“Use every person’s skill set to the fullest. Both optimists and pessimists contribute. An optimist invents the hot air balloon, and a pessimist invents the parachute.”
The annual Lancaster Hot Air Balloon Festival kicked off on Friday, Sept. 8 and eager to capture some images of the balloons, I drove out to Bird-In-Hand, a small tourist town in Lancaster County. I arrived with my friend Corinne, who was visiting from Virginia. Upon our arrival, most of the flight attendants were packing up and rolling up the envelopes. Due to threatening storms that promised strong winds, lightning, and heavy rain, pilots grounded their aircraft. We were disappointed but understood that safety was more important than the flying envelopes being free to roam through the sky.
Only one red balloon dared to fly, tethered to the ground in case of danger. An older gentleman in the seat that was situated where the gondola would be lifted up and down, bouncing and floating in the air, amid festival attendees.

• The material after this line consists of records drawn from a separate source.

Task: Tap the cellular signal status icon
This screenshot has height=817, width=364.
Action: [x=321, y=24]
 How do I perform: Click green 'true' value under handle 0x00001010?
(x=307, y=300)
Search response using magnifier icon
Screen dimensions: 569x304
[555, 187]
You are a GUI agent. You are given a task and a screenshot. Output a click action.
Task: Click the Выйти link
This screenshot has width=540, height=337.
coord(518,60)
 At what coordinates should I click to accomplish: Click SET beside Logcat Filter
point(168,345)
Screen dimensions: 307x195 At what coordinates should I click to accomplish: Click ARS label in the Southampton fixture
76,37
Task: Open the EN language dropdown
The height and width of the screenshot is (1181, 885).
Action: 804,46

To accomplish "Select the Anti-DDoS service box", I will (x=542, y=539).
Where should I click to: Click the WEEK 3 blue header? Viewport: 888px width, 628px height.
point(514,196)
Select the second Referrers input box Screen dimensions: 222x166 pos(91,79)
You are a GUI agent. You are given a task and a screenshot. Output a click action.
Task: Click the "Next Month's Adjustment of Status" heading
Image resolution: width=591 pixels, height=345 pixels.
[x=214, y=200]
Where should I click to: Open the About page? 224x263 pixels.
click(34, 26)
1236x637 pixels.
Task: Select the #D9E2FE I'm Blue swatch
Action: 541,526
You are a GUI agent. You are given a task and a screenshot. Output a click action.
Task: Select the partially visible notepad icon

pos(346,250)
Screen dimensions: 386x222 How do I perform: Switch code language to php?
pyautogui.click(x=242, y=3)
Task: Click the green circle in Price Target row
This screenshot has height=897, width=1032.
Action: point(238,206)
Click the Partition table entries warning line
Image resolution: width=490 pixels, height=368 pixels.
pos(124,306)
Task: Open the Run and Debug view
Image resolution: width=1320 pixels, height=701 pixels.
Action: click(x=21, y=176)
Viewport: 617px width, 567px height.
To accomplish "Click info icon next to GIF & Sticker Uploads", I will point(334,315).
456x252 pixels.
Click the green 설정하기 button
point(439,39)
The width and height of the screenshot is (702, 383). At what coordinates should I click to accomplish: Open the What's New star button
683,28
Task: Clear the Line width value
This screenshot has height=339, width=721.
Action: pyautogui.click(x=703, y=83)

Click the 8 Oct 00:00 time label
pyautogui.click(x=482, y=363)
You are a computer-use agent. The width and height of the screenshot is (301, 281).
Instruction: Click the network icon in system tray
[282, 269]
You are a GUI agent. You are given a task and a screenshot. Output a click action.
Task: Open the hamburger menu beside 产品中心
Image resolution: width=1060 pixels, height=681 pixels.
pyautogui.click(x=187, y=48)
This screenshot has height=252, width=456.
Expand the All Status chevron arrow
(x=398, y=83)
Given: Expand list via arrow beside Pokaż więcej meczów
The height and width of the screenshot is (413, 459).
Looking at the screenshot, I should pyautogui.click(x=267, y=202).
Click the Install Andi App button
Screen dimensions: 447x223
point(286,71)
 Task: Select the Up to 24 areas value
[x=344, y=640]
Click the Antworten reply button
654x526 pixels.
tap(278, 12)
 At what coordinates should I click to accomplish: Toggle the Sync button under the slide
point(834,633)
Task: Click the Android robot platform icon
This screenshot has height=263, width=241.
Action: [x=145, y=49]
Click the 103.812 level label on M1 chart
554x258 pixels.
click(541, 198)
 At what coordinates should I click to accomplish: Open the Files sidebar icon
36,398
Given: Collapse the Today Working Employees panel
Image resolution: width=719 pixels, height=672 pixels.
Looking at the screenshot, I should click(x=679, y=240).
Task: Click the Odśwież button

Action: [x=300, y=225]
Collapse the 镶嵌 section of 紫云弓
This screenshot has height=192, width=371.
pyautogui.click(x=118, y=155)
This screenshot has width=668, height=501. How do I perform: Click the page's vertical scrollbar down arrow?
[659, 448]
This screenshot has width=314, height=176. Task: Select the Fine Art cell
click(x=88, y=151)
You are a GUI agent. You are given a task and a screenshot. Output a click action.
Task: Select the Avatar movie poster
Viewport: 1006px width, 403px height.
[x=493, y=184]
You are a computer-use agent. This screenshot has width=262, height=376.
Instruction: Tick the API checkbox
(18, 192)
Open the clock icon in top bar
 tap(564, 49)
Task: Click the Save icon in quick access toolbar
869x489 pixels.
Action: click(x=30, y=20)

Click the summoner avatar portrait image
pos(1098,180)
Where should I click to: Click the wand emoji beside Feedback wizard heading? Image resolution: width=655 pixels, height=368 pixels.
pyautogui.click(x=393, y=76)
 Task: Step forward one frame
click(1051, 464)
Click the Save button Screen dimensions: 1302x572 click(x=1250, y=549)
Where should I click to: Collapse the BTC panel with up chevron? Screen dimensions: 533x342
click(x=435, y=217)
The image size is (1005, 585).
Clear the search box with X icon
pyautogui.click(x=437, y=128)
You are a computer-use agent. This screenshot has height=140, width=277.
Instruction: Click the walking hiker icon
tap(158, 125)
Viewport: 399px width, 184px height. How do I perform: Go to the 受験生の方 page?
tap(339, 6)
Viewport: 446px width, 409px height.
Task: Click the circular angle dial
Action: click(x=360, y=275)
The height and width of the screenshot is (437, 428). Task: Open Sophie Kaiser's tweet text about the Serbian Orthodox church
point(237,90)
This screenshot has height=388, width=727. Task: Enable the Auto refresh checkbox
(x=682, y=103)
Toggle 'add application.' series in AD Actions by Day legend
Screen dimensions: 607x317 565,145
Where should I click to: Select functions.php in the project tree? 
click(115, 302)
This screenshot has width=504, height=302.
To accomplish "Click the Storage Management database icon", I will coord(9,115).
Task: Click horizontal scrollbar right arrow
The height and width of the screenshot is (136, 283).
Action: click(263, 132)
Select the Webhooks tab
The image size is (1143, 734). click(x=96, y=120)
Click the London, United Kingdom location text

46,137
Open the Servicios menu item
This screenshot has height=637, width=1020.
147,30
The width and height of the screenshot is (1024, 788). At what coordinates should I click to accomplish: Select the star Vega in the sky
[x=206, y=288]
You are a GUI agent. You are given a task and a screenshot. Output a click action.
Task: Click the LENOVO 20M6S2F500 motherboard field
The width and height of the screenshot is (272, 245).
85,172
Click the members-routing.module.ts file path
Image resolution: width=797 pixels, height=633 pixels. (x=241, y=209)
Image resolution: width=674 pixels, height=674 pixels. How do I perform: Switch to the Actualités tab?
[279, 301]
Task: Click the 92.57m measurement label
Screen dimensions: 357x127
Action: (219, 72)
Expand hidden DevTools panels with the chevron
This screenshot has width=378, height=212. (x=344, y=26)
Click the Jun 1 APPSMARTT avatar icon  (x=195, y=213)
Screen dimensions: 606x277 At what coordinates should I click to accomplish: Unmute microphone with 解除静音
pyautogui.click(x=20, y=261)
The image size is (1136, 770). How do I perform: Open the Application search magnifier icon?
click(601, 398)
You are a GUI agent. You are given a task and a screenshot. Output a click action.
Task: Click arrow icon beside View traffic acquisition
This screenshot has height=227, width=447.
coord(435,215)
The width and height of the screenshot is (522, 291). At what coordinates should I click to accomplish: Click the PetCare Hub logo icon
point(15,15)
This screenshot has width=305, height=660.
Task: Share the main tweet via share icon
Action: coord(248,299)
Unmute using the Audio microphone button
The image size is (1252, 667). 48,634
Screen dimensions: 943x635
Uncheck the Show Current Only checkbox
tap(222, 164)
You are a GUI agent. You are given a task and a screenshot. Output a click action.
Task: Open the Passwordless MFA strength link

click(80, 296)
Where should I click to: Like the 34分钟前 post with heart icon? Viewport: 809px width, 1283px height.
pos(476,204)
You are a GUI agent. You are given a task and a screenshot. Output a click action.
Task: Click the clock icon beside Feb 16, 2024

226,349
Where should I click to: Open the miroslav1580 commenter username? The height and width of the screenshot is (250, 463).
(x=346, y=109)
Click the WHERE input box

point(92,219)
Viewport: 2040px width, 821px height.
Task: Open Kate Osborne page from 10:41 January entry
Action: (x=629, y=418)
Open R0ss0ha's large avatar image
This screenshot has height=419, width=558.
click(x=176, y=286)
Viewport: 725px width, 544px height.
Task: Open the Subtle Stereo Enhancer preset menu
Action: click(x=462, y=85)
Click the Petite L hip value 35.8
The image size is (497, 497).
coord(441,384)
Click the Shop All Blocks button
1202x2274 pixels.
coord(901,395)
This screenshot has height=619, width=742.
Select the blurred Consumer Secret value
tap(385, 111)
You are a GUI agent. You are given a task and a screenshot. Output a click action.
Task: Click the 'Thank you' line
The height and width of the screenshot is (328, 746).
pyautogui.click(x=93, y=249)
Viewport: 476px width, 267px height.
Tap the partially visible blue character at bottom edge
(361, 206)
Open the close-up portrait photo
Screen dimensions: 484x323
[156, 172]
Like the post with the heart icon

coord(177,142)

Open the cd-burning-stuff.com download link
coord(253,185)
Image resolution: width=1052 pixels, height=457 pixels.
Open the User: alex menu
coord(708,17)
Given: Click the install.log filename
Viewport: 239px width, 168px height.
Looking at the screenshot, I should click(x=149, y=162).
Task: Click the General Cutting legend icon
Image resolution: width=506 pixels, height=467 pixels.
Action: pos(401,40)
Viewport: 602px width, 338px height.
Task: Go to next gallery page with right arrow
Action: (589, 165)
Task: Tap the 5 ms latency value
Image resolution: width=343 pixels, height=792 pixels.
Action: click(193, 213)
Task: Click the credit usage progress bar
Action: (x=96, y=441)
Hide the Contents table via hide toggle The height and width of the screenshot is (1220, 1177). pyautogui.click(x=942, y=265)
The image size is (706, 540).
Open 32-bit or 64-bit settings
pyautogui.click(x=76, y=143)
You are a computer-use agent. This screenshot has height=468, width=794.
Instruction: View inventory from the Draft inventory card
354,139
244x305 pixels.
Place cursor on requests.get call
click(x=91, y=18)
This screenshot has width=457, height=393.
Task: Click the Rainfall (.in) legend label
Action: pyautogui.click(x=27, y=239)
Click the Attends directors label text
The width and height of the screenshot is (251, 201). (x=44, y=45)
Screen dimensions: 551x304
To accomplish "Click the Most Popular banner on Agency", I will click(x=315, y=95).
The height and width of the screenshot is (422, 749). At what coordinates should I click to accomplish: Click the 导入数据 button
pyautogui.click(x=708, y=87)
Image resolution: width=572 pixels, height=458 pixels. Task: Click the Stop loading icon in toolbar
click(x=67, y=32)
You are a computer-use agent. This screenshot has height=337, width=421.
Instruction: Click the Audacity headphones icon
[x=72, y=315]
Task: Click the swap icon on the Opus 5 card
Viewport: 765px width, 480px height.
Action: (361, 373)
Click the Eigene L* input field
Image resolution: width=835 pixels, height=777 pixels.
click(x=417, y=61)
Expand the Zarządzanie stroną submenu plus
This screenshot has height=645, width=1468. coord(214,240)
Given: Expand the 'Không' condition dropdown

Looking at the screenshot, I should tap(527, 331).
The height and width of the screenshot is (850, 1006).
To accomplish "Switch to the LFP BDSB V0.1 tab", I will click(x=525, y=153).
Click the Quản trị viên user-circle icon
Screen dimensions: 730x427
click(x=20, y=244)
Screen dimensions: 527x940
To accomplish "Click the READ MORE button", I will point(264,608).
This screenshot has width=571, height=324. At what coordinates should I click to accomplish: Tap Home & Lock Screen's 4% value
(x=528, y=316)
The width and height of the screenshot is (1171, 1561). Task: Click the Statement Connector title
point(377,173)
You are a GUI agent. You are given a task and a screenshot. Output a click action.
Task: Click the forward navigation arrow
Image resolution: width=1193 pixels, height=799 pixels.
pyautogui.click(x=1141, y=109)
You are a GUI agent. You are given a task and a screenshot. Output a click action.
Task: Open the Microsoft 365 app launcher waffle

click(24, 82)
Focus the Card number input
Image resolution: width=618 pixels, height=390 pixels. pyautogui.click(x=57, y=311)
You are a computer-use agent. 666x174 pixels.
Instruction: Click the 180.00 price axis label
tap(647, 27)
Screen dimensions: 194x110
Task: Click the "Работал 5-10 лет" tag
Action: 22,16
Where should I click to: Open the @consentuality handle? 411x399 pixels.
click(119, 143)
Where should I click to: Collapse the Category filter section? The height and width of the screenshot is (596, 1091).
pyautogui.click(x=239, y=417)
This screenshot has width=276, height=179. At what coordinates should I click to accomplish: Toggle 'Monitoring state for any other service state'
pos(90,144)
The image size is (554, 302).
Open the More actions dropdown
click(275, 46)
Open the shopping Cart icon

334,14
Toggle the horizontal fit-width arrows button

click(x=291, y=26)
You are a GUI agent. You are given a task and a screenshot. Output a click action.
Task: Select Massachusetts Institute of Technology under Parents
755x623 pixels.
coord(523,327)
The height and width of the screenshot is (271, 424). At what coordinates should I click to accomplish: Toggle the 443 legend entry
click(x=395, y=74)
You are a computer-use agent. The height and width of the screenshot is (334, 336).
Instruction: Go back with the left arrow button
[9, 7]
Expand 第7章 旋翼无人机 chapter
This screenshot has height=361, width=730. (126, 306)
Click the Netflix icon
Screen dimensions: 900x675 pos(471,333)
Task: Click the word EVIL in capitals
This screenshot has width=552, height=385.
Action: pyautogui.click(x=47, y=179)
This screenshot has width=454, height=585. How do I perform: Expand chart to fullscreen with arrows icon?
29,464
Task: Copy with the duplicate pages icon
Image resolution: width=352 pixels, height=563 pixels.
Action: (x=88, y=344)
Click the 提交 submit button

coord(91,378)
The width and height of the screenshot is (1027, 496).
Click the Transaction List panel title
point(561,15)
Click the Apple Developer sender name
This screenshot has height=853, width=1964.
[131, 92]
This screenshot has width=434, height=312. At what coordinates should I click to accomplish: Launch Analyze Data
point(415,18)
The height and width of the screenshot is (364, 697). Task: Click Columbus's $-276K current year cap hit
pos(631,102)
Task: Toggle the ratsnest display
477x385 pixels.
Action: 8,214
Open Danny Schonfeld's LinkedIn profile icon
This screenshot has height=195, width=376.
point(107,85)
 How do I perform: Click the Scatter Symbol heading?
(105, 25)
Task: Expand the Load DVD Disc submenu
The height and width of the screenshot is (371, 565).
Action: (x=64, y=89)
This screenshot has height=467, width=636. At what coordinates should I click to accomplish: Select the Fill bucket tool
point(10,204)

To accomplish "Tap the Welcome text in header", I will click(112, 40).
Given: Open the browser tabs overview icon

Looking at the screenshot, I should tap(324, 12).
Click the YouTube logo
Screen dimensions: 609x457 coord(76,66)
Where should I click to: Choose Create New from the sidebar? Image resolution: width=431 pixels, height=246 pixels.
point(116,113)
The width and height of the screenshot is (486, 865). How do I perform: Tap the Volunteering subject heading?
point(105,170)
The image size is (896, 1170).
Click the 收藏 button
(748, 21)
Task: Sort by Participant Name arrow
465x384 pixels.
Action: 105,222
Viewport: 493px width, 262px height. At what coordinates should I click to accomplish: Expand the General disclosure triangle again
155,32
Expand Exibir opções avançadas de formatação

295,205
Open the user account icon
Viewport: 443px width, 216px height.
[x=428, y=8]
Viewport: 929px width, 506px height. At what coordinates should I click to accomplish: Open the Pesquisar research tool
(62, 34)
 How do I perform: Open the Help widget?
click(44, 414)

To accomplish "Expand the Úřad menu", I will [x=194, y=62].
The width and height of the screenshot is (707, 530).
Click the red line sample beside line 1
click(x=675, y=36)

As he flew above my head, I thought about the view from above, and what he was seeing, how it felt, and what he learned upon returning to the ground about the world around him. To ask these questions of myself is something I continued to think about and journal the next morning.
How can I change my perspective to see the bird’s-eye view? I could look over the choices I’ve made as just part of the amazing journey of life, and that I’m really just in the beginning of what adventures are to come. Instead of thinking of mistakes I’ve made, take the perspective that all the decisions I’ve made, to go to art school, to become a journalist, to want to be a photojournalist and work for newspapers at a time when they are on the brink of demise, every choice made me the person I am today. The lessons I have learned, and continue to learn, craft the unique individual who is now an accomplished writer, artist, and creator. I’m proud of my ability to challenge myself to see the experiences as a necessary component.
I’m not saying that I didn’t learn from my mistakes, I did. Some really hard life lessons made me a stronger, independent, and a confident woman who will stand up for myself and those I care about. As I learn this year, to love myself more, and to raise my standards about the environment, people, and things surrounding me, I am encouraged by the perspective of the bird’s-eye view to be the change in my own life. It’s up to me to take the balloon and fly and trust that the parachute will catch me. If I use the tools I already have, and just change my attitude about what is possible in my own life, that’s the view I want to see.